Work order → Repeat the entries exactly but omit the pictures.

START Recorded data

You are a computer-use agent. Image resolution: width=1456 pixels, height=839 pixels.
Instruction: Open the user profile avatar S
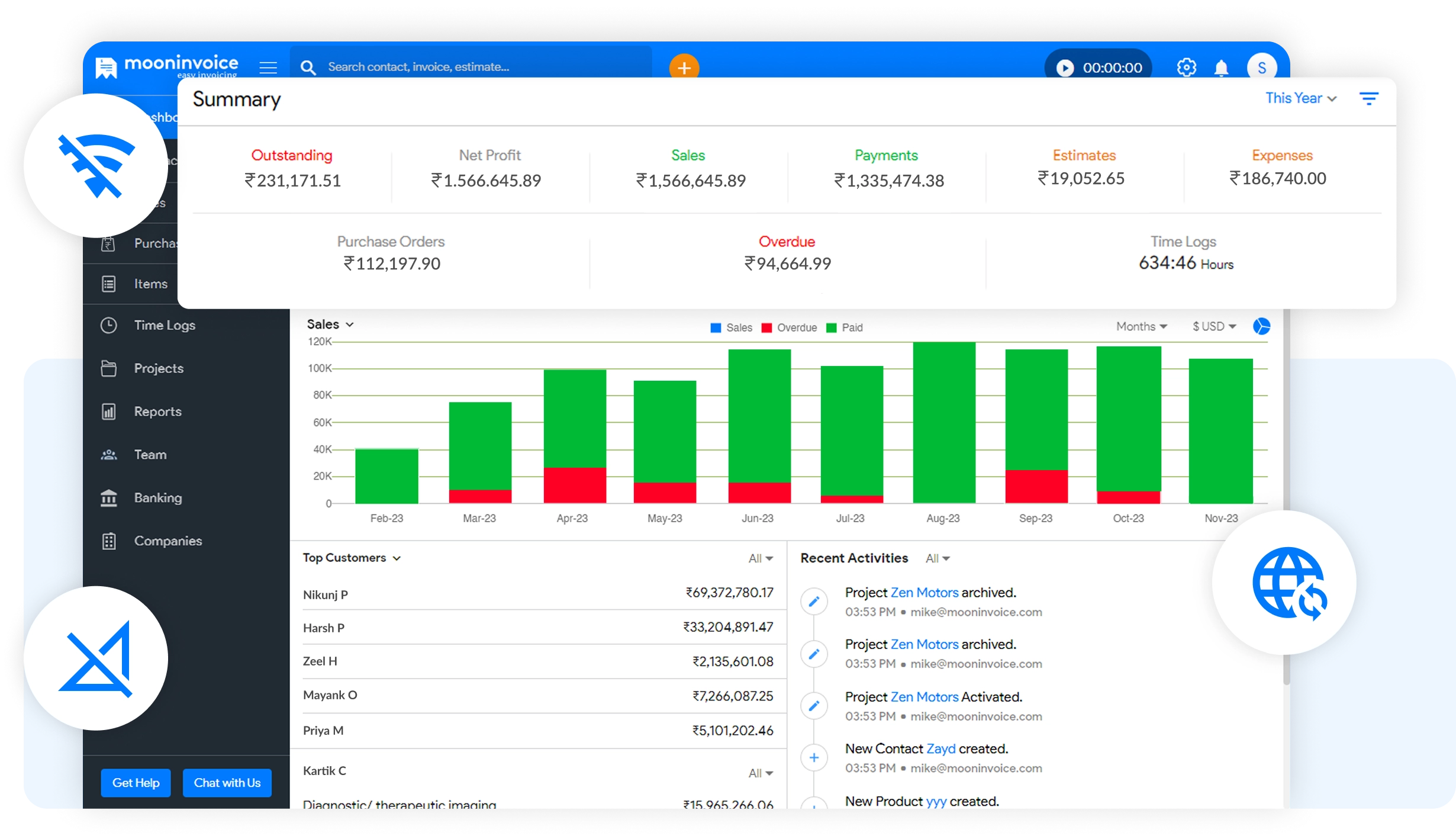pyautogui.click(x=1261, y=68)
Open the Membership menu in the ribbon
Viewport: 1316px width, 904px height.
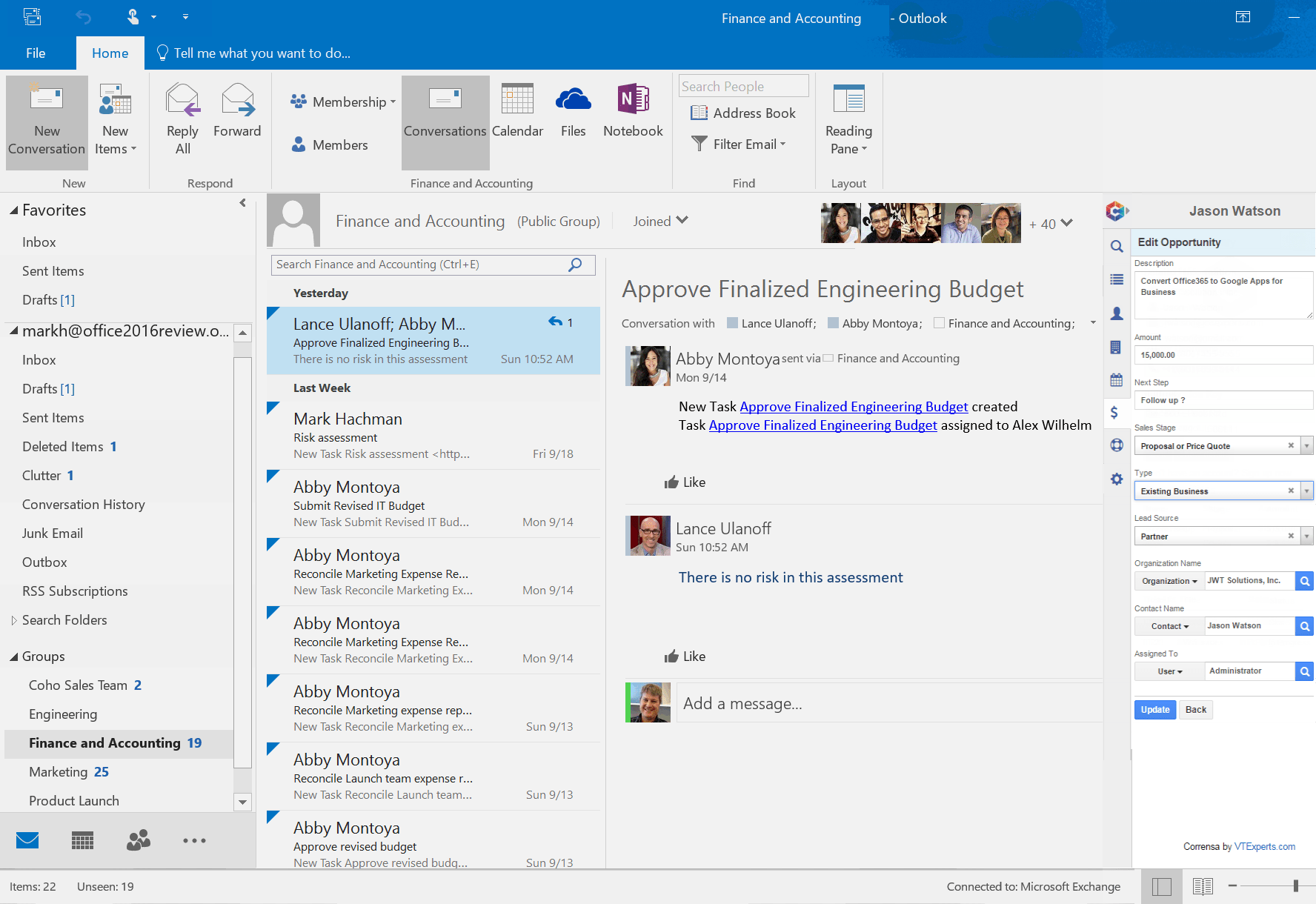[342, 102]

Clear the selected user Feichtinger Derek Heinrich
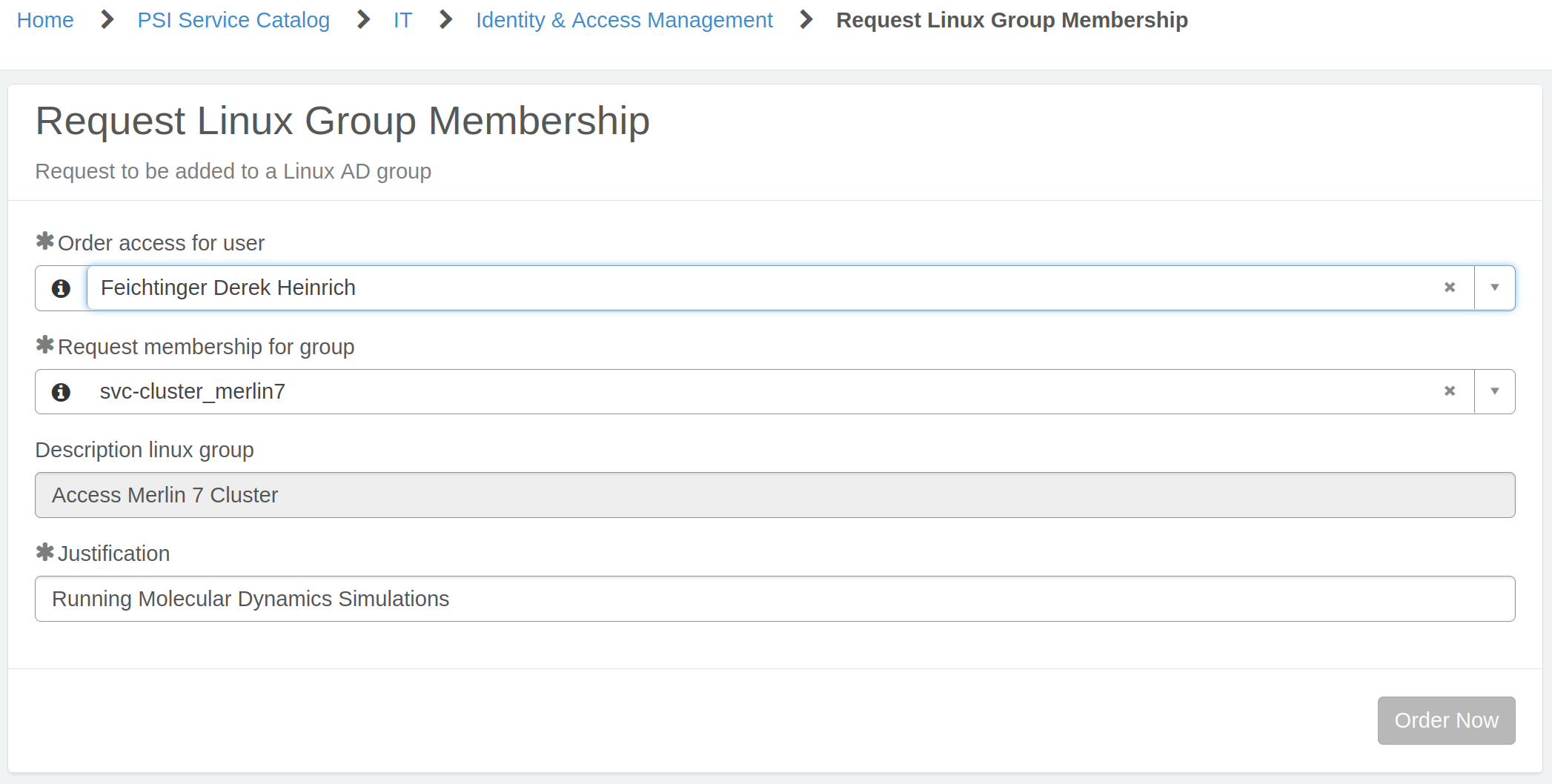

END Recorded data

Exercise solution →
You are a computer-use agent. Image resolution: width=1456 pixels, height=839 pixels.
Instruction: Open the user profile avatar S
pyautogui.click(x=1261, y=68)
Open the Membership menu in the ribbon
Viewport: 1316px width, 904px height.
[342, 102]

Clear the selected user Feichtinger Derek Heinrich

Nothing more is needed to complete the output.